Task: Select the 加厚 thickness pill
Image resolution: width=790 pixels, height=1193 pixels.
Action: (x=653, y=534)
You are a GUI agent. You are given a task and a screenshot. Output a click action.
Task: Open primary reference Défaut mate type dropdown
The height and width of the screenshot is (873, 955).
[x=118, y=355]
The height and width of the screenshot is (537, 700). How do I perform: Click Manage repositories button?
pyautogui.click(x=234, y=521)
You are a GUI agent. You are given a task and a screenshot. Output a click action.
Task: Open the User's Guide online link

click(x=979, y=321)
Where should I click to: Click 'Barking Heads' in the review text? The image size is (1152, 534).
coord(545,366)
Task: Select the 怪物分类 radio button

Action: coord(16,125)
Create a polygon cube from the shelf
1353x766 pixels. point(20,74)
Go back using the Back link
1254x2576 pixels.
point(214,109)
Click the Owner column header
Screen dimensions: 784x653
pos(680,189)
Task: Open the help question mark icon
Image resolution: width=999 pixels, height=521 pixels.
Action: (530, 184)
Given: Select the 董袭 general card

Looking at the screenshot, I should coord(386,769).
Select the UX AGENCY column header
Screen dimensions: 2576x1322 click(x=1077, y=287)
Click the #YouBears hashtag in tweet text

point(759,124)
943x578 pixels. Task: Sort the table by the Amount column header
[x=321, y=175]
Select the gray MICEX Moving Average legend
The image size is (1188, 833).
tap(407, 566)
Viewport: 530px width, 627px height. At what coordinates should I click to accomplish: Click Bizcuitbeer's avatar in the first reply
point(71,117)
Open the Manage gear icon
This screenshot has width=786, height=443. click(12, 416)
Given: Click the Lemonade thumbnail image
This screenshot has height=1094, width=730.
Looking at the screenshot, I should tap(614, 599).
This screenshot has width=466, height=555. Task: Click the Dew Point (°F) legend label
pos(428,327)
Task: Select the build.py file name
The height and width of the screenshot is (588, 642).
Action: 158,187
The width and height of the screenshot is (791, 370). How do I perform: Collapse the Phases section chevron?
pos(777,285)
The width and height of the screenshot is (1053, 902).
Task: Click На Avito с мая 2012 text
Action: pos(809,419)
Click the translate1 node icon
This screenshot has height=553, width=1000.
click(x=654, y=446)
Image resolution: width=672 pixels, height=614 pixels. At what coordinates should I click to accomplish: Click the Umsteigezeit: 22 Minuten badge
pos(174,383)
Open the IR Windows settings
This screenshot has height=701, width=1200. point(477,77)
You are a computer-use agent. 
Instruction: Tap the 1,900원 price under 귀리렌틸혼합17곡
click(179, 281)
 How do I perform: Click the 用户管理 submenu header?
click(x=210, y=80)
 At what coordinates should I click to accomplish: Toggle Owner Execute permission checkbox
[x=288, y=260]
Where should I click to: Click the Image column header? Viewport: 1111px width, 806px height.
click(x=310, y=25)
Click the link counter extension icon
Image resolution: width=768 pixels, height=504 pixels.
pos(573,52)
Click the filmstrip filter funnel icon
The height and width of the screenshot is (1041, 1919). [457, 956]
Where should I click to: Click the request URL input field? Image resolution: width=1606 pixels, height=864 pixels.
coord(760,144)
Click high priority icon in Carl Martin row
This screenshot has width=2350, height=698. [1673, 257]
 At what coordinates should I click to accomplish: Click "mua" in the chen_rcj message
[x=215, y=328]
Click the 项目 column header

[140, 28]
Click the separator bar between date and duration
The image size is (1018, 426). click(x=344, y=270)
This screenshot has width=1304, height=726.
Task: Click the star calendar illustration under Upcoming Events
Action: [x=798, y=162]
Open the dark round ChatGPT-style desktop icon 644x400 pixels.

_Task prompt_:
Copy every entry above word for word.

_Your solution_:
Task: Select the 加厚 thickness pill
Image resolution: width=790 pixels, height=1193 pixels.
Action: (x=653, y=534)
You are a GUI agent. You are given a task and a screenshot. Output a click action.
Task: Open primary reference Défaut mate type dropdown
The height and width of the screenshot is (873, 955).
[x=118, y=355]
The height and width of the screenshot is (537, 700). How do I perform: Click Manage repositories button?
pyautogui.click(x=234, y=521)
You are a GUI agent. You are given a task and a screenshot. Output a click action.
Task: Open the User's Guide online link

click(x=979, y=321)
Where should I click to: Click 'Barking Heads' in the review text? The image size is (1152, 534).
coord(545,366)
Task: Select the 怪物分类 radio button

Action: coord(16,125)
Create a polygon cube from the shelf
1353x766 pixels. point(20,74)
Go back using the Back link
1254x2576 pixels.
point(214,109)
Click the Owner column header
Screen dimensions: 784x653
pos(680,189)
Task: Open the help question mark icon
Image resolution: width=999 pixels, height=521 pixels.
Action: (530, 184)
Given: Select the 董袭 general card

Looking at the screenshot, I should coord(386,769).
Select the UX AGENCY column header
Screen dimensions: 2576x1322 click(x=1077, y=287)
Click the #YouBears hashtag in tweet text

point(759,124)
943x578 pixels. Task: Sort the table by the Amount column header
[x=321, y=175]
Select the gray MICEX Moving Average legend
The image size is (1188, 833).
tap(407, 566)
Viewport: 530px width, 627px height. At what coordinates should I click to accomplish: Click Bizcuitbeer's avatar in the first reply
point(71,117)
Open the Manage gear icon
This screenshot has width=786, height=443. click(12, 416)
Given: Click the Lemonade thumbnail image
This screenshot has height=1094, width=730.
Looking at the screenshot, I should tap(614, 599).
This screenshot has width=466, height=555. Task: Click the Dew Point (°F) legend label
pos(428,327)
Task: Select the build.py file name
The height and width of the screenshot is (588, 642).
Action: 158,187
The width and height of the screenshot is (791, 370). How do I perform: Collapse the Phases section chevron?
pos(777,285)
The width and height of the screenshot is (1053, 902).
Task: Click На Avito с мая 2012 text
Action: pos(809,419)
Click the translate1 node icon
This screenshot has height=553, width=1000.
click(x=654, y=446)
Image resolution: width=672 pixels, height=614 pixels. At what coordinates should I click to accomplish: Click the Umsteigezeit: 22 Minuten badge
pos(174,383)
Open the IR Windows settings
This screenshot has height=701, width=1200. point(477,77)
You are a computer-use agent. 
Instruction: Tap the 1,900원 price under 귀리렌틸혼합17곡
click(179, 281)
 How do I perform: Click the 用户管理 submenu header?
click(x=210, y=80)
 At what coordinates should I click to accomplish: Toggle Owner Execute permission checkbox
[x=288, y=260]
Where should I click to: Click the Image column header? Viewport: 1111px width, 806px height.
click(x=310, y=25)
Click the link counter extension icon
Image resolution: width=768 pixels, height=504 pixels.
pos(573,52)
Click the filmstrip filter funnel icon
The height and width of the screenshot is (1041, 1919). [457, 956]
Where should I click to: Click the request URL input field? Image resolution: width=1606 pixels, height=864 pixels.
coord(760,144)
Click high priority icon in Carl Martin row
This screenshot has width=2350, height=698. [1673, 257]
 At what coordinates should I click to accomplish: Click "mua" in the chen_rcj message
[x=215, y=328]
Click the 项目 column header

[140, 28]
Click the separator bar between date and duration
The image size is (1018, 426). click(x=344, y=270)
This screenshot has width=1304, height=726.
Task: Click the star calendar illustration under Upcoming Events
Action: [x=798, y=162]
Open the dark round ChatGPT-style desktop icon 644x400 pixels.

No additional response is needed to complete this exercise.